- Task statement:
Convert the text lines of the entries below into a numbered list, omitting blank lines and leaving out the pictures.

- Raw records:
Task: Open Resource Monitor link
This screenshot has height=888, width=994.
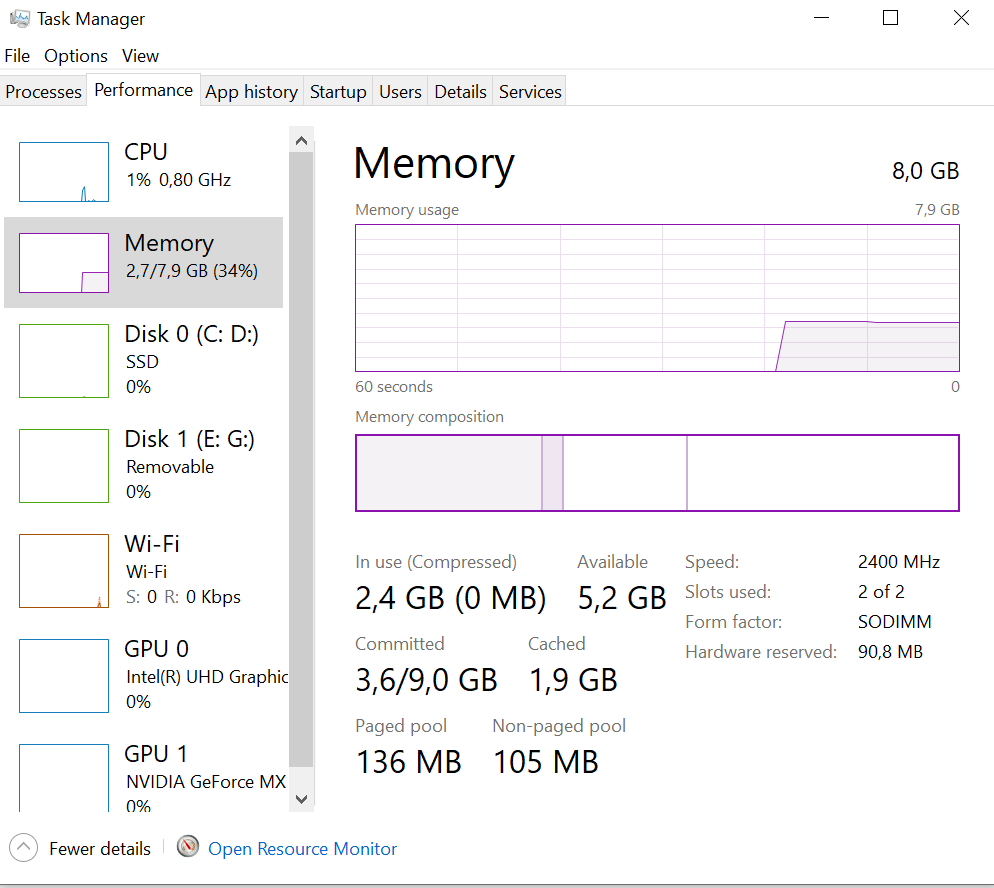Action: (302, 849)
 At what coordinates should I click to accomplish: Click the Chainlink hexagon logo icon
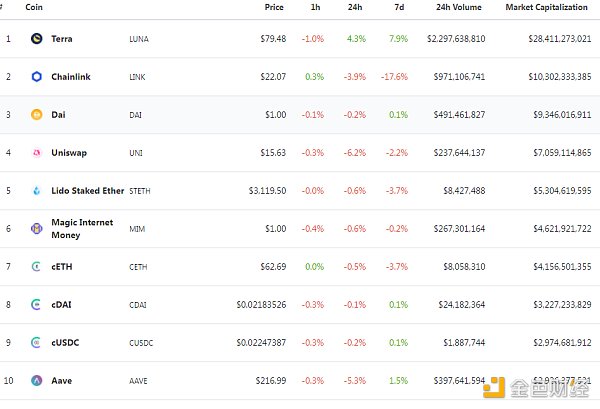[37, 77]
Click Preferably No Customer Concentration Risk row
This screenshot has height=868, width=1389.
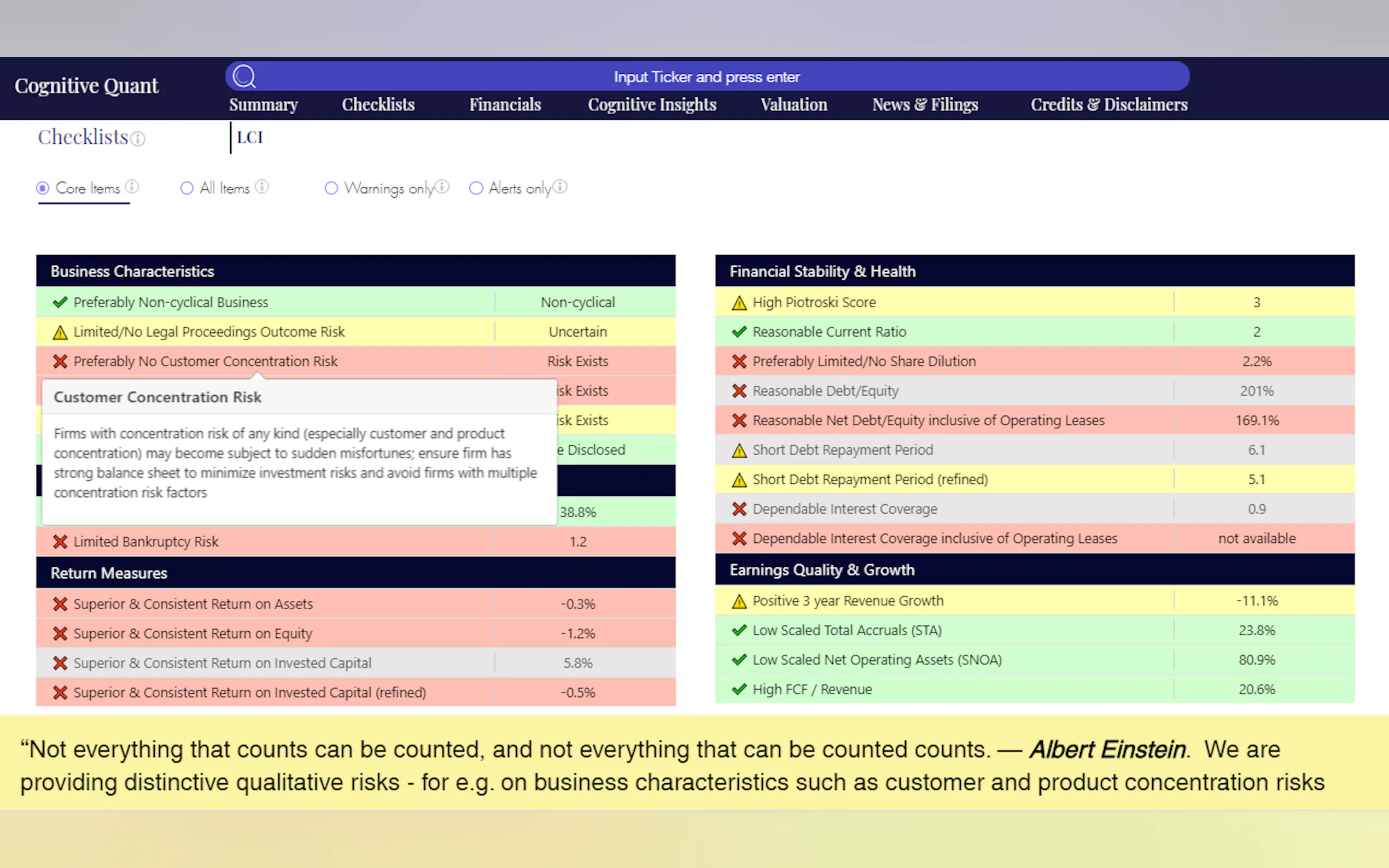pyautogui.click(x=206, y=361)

- The reply:
1. Task: Open Resource Monitor link
2. This screenshot has height=888, width=994.
3. Action: (302, 849)
4.  At what coordinates should I click to accomplish: Click the Chainlink hexagon logo icon
5. [37, 77]
6. Click Preferably No Customer Concentration Risk row
7. This screenshot has height=868, width=1389.
8. pyautogui.click(x=206, y=361)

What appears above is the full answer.